→ **Work item**
Across the records that follow, give the number of lines containing the word "field" and nothing else.

→ **Given entries**
+ + + +

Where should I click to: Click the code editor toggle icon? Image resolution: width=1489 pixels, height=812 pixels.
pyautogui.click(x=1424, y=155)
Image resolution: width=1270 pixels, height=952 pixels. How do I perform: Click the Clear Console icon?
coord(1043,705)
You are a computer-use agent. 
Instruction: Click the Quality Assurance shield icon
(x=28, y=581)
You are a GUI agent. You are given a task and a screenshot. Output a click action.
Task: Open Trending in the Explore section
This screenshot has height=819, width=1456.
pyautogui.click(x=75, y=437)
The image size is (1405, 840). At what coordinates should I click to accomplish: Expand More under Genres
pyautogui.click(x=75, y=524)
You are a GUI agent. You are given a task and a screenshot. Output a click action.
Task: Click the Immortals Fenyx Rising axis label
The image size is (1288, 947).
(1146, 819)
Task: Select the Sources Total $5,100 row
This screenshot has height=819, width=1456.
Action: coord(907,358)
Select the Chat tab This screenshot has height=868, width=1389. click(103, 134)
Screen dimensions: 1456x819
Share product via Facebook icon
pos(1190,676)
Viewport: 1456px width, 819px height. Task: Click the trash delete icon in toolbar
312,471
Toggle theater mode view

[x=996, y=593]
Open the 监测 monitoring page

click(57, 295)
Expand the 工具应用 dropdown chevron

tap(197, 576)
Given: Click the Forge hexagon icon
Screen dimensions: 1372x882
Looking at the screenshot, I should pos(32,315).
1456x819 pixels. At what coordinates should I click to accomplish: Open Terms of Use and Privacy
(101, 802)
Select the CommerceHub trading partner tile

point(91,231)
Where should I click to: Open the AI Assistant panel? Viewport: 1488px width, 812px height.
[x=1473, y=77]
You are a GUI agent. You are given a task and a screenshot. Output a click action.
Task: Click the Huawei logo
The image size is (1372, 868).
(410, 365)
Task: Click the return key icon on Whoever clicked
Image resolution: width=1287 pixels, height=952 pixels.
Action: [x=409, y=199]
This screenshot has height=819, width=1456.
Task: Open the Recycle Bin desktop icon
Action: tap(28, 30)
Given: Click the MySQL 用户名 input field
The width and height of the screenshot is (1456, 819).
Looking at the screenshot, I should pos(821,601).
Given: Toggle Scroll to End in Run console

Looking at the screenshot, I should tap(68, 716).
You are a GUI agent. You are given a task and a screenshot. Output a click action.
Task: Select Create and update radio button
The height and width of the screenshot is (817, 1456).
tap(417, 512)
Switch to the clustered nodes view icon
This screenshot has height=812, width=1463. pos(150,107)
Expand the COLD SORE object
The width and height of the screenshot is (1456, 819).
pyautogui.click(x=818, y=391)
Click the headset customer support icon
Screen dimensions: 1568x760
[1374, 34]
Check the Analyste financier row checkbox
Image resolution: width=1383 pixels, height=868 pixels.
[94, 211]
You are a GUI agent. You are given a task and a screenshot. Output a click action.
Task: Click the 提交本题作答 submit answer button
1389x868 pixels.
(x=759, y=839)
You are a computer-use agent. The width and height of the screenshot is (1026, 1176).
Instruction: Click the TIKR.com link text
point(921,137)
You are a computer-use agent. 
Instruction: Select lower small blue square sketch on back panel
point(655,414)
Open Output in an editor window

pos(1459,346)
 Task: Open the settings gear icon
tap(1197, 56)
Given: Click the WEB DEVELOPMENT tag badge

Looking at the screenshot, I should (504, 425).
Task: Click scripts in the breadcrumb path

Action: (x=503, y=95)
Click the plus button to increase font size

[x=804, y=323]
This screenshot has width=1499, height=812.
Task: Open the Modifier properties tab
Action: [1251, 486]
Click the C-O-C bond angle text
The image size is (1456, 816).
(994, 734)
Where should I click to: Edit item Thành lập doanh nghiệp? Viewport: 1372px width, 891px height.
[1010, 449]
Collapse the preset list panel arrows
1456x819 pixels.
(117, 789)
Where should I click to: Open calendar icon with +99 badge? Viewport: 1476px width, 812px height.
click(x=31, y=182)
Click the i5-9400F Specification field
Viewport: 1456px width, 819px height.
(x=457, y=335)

+ + + +

→ **Written response**
2